Publications/Mar 19, 2019

New Issue of Studies in Late Antiquity (Spring 2019)

New Issue of Studies in Late Antiquity (Spring 2019) lead image

Studies in Late Antiquity, volume 3, number 1 (Spring 2019).

CONTENTS INCLUDE

Revolutionizing the Status Quo: Appeals to Pre-Islamic Christianity in the Writings of Anastasius of Sinai
Jessica Lee Ehinger

The works of Anastasius of Sinai offer an important window into the lives of Christians living under Muslim rule at the end of the seventh century. Writing after spending several decades traveling the Muslim-conquered Near East, Anastasius produced works that spoke simultaneously to both the theological significance of Muslim rule and to the continued doctrinal debates between Chalcedonians and anti-Chalcedonians. This article focuses on comparing how Anastasius characterizes Muslims and anti-Chalcedonian Christians, particularly in his Viae dux and collections of edifying tales. Although he often discusses Muslims in connection to demons or other evil forces, these references lack any real sense of horror. Moreover, his works have only limited references to Muslims, and he often use their presence as a pretext to discuss doctrinal variation and heresy instead. It is worth noting that modern study of Anastasius’ corpus has been complicated by confusion over authorship because his works also often lack internal historical references that could be used for consistent dating. Moreover, many aspects of his theology relate to post-Chalcedon doctrine, and therefore could easily be attributed to an author of the sixth century. However, given the monk's travels, which took place during the height of the Muslim incursion into the Levant, the Muslims’ absence may not be merely an accidental omission, but may rather represent a conscious choice by Anastasius to create works that echo pre-Islamic writing, in order to create a sense of continuity and a unified Christian world that was, in reality, disrupted by Muslim rule.

Soundscapes of Salvation: Resounding Refrains in Jewish and Christian Liturgical Poems
Ophir Münz-Manor and Thomas Arentzen

We do not know how hymns in Late Antiquity sounded.
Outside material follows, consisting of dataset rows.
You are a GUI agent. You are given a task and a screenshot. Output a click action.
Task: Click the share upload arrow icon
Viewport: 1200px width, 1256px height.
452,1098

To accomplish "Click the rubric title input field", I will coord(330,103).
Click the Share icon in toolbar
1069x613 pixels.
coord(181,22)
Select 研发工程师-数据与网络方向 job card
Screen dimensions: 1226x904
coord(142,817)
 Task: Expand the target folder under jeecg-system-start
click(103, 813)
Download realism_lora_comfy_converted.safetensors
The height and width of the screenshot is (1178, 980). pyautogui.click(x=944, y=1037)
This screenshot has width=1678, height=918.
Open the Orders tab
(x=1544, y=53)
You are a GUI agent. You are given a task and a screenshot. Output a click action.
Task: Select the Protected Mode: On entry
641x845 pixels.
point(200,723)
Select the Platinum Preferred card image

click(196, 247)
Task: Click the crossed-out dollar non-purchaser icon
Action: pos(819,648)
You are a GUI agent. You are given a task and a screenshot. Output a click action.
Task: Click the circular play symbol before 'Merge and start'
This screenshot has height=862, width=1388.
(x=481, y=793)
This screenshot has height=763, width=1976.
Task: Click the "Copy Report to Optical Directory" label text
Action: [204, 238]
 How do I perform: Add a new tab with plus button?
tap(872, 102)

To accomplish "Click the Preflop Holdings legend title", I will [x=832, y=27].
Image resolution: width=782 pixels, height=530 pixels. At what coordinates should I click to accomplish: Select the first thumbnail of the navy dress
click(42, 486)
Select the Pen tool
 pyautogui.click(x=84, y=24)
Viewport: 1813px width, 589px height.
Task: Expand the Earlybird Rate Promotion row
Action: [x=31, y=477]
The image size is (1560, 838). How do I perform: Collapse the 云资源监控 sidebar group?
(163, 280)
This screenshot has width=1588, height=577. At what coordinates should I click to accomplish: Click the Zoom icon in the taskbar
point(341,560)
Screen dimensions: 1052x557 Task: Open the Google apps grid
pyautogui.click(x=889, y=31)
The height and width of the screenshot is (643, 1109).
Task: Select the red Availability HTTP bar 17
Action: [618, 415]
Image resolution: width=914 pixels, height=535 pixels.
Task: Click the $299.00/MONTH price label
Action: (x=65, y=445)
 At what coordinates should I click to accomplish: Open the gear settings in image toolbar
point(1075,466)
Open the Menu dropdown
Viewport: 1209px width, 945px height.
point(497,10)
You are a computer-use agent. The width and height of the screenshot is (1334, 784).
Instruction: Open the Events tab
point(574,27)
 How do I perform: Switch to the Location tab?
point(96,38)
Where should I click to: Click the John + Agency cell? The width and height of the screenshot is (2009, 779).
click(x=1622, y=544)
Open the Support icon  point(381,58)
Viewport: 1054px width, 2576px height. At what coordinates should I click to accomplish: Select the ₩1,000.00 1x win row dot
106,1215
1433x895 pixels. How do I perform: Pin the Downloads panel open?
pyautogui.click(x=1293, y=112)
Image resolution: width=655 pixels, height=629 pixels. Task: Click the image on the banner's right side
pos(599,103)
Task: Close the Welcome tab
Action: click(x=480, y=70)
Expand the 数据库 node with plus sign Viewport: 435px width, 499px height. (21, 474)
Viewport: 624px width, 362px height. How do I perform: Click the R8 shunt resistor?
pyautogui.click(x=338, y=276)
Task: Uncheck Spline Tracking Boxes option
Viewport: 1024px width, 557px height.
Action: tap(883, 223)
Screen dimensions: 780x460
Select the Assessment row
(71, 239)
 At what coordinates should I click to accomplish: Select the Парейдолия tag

We do know that refrains became an important aspect of hymnody in the period, not only among Christians in the capital accustomed to acclamations, but also among Hebrew-speaking Jews and Syriac-speaking Christians further east. This article investigates ways that the refrains contributed to shaping soundscapes or sonic space. The article constitutes a study of three of the era's most outstanding liturgical poets: Yose ben Yose and Yannai who wrote piyyutim in Hebrew and Romanos the Melodist who wrote kontakia in Greek. Refrains should ring loudly, and all three poets show a distinct awareness of the refrain's ability to shape the performative space. Throughout the song, the refrain would return repeatedly as an echo and saturate the room with loud voices. The hymnographers used this feature semantically, to dye the soundscapes with highly charged or pregnant notions, so that eventually the singing of the songs themselves gave way to the experience of community and deliverance. Conducted by poets, voices gathered to create soundscapes of salvation.

Italian Narratives of Oppositional IdentityHagiography and Affect in Distancing the Late Antique and Medieval Saracen, and the Modern Migrant
Kalina Yamboliev

Drawing together scholarship on the late antique and medieval holy man, and modern theoretical work on affect and identity, this article seeks to analyze one method by which group identities in the Mediterranean region broadly, and in Italy specifically, have been defined trans-historically through rhetorical emphasis on the “invasion” of foreignized bodies. The discussion first focuses on late antique Near Eastern Passio texts commemorating Christians who faced persecution under Muslim Saracens, before then shifting to tenth- and eleventh-century southern Italy and Sicily, and to the corpus of Italo-Greek Vitae in which holy individuals regularly encountered the Saracen as a dangerous invader. Such discourses of opposition obscured the inter-reliance between populations, and reduced relations to inherited, primordial struggles, simultaneously shifting attention away from the heterogeneity of non-Muslim resident populations. A similar approach is pursued in modern Italian discourse on migrants, where a selective rhetoric of “invasion” forefront the risks posed by migrants in ways that create a sense of unity in an otherwise-fragmented nation. Urging academic dialogue that incorporates the pre-modern and modern, this article examines the construction of oppositional identity and explores how such narratives reveal collective fears amongst populations threatened by the destabilization of pre-established hierarchies.